WHAT YOU NEED TO DO: Beginning with the line where "The height and width of the screenshot is (1526, 1902)." appears, restate each line word for word until the data ends. Pictures do not go in.

DATA FOR REVIEW:

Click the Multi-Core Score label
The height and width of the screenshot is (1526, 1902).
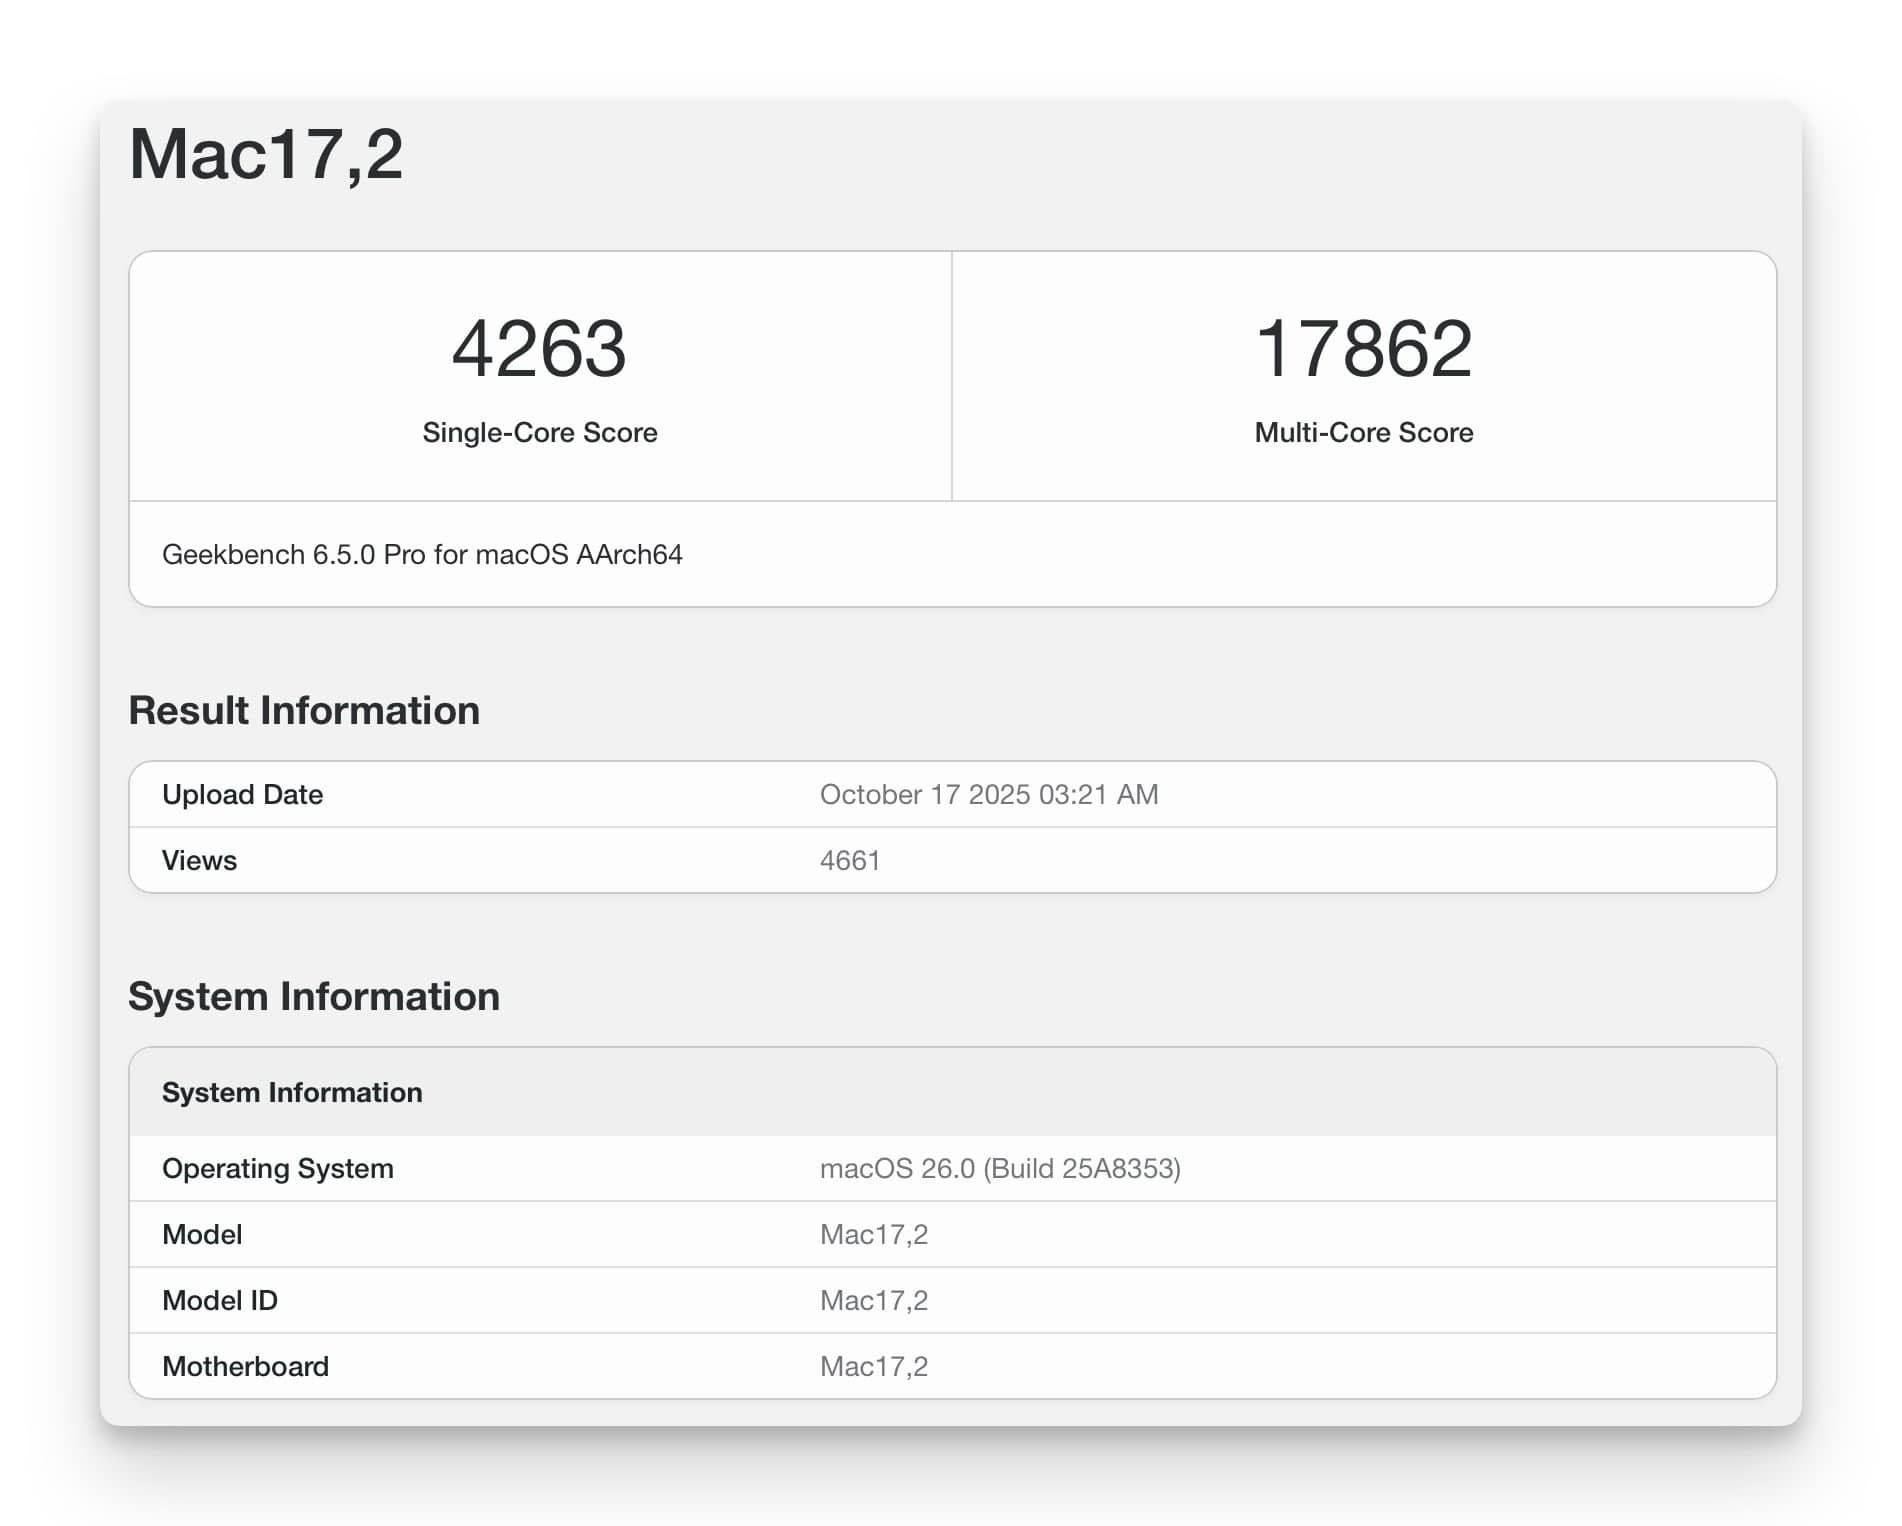click(1363, 432)
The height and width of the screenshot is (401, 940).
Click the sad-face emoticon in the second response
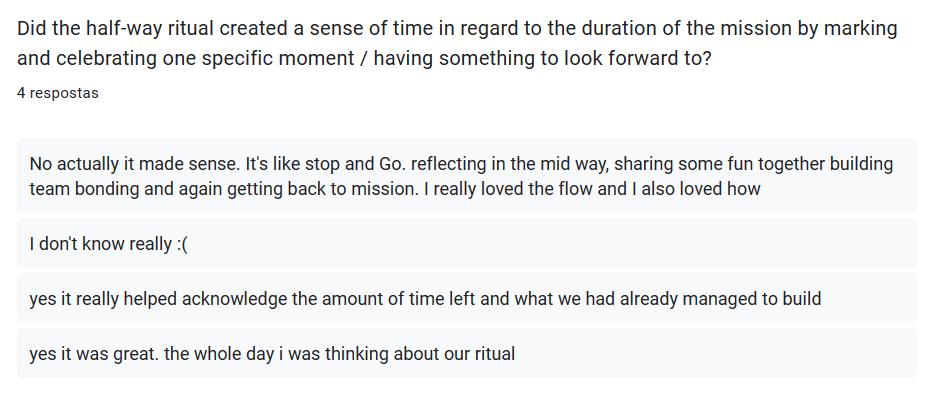[x=181, y=244]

EXERCISE RESPONSE:
The height and width of the screenshot is (1526, 1902).
click(1363, 432)
The height and width of the screenshot is (401, 940).
Click the sad-face emoticon in the second response
[x=181, y=244]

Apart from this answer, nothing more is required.